§ **STATED EXERCISE**
Reproduce the text of every record below word for word, leaving out the pictures.

§ **DATA EXCERPTS**
....................

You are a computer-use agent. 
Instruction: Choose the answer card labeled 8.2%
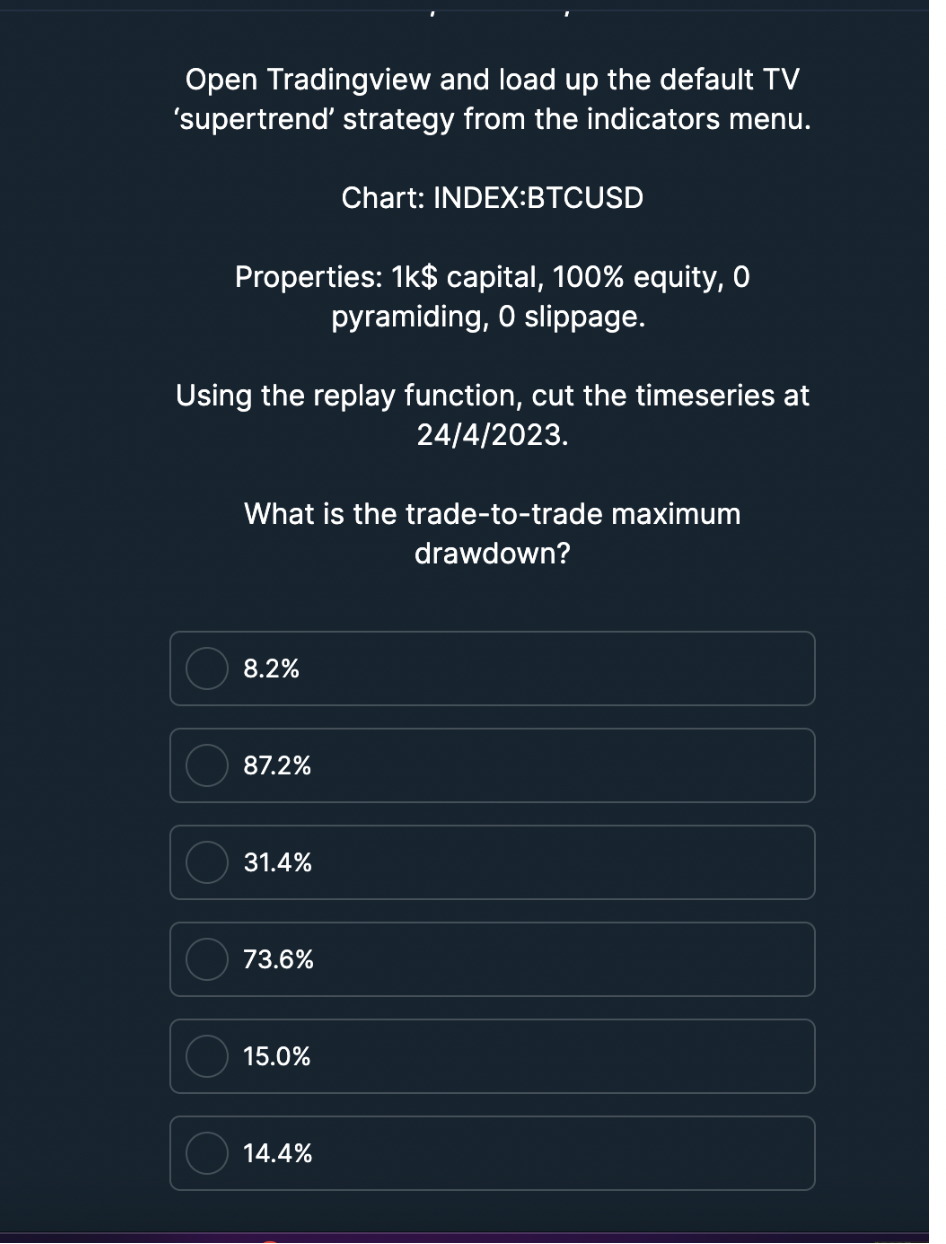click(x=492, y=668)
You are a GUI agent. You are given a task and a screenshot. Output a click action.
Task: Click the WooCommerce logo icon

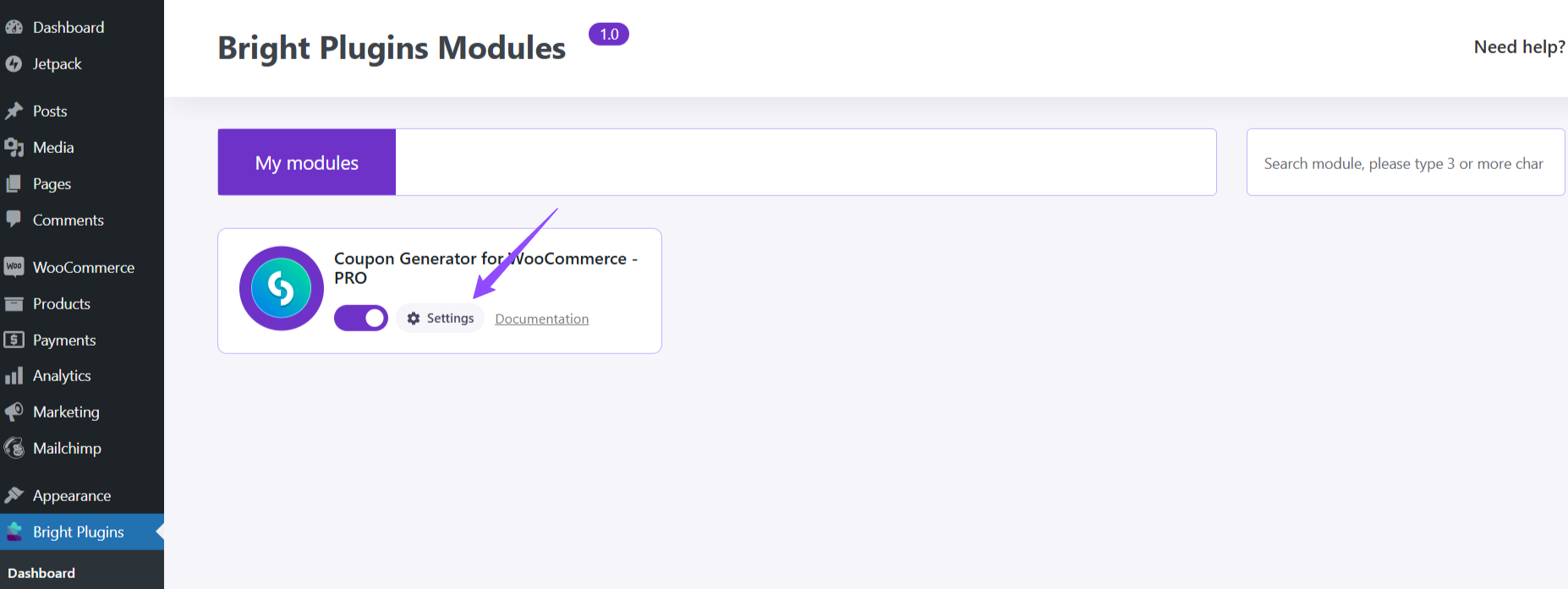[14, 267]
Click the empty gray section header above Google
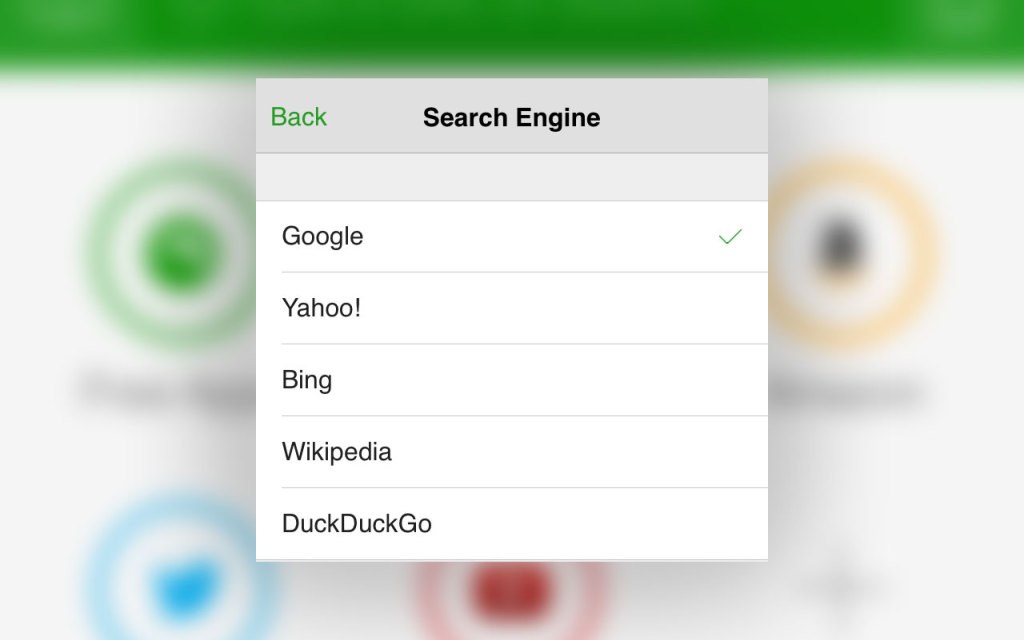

....................

§ **RESPONSE**
You are a computer-use agent. 
Instruction: Choose the answer card labeled 8.2%
click(x=492, y=668)
You are a GUI agent. You are given a task and a screenshot. Output a click action.
Task: Click the WooCommerce logo icon

[14, 267]
Click the empty gray section header above Google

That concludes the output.